Your task:
For this task, extract exactly the lines of the data below, from the line containing "The image size" through the last one, with pictures left out.

Data records:
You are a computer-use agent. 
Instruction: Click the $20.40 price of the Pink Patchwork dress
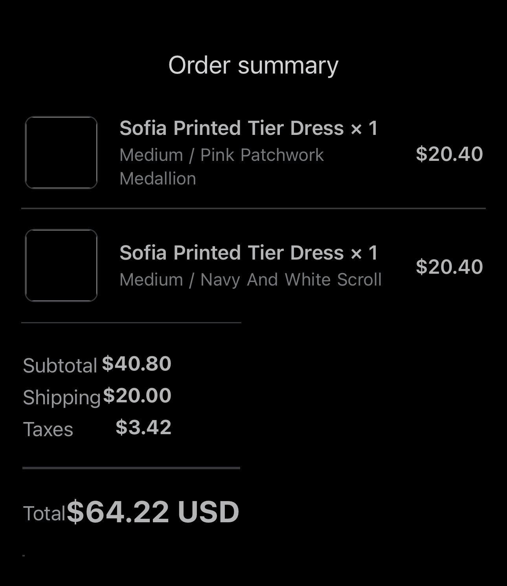coord(449,154)
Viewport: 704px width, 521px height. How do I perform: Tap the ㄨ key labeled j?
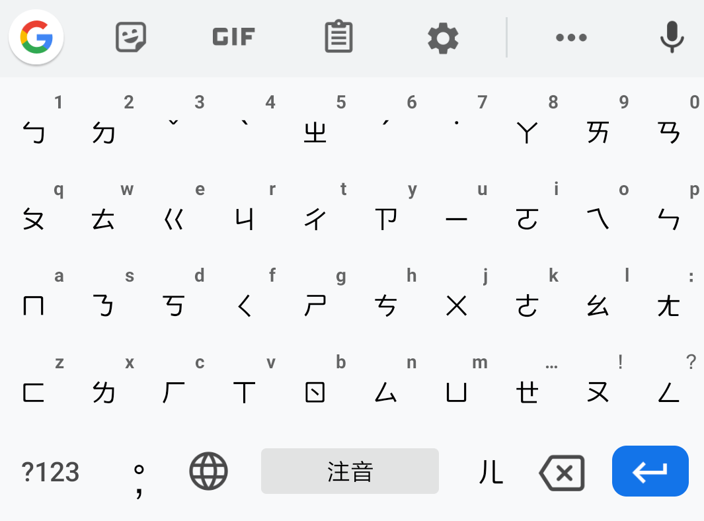pyautogui.click(x=458, y=295)
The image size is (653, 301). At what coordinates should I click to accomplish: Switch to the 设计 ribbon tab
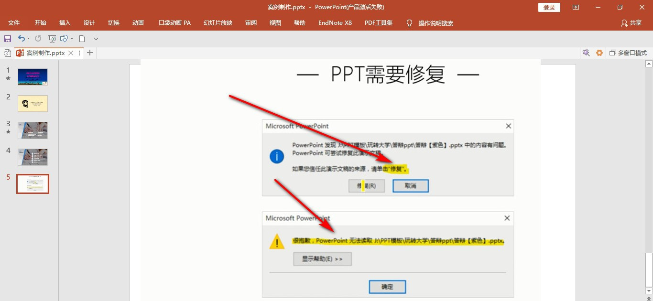(x=89, y=22)
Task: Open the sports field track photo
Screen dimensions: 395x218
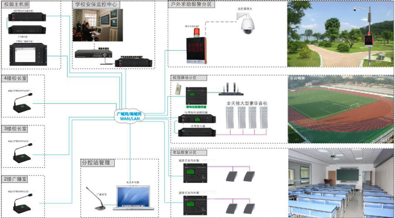Action: coord(341,109)
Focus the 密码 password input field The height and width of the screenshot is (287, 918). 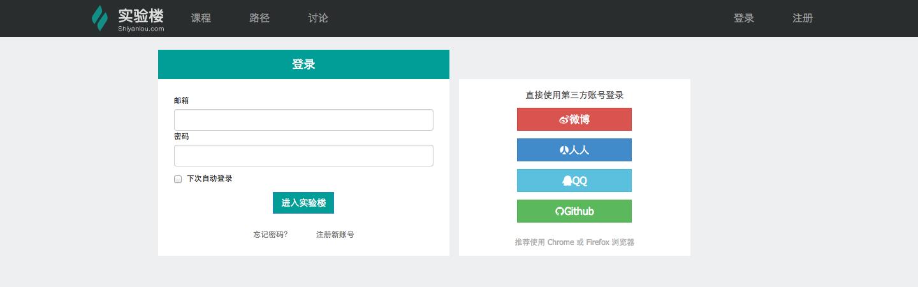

Written reply:
The image size is (653, 301). At what coordinates should I click to accomplish: Switch to the 设计 ribbon tab
(x=89, y=22)
Task: Open the sports field track photo
Screen dimensions: 395x218
Action: coord(341,109)
Focus the 密码 password input field The height and width of the screenshot is (287, 918). 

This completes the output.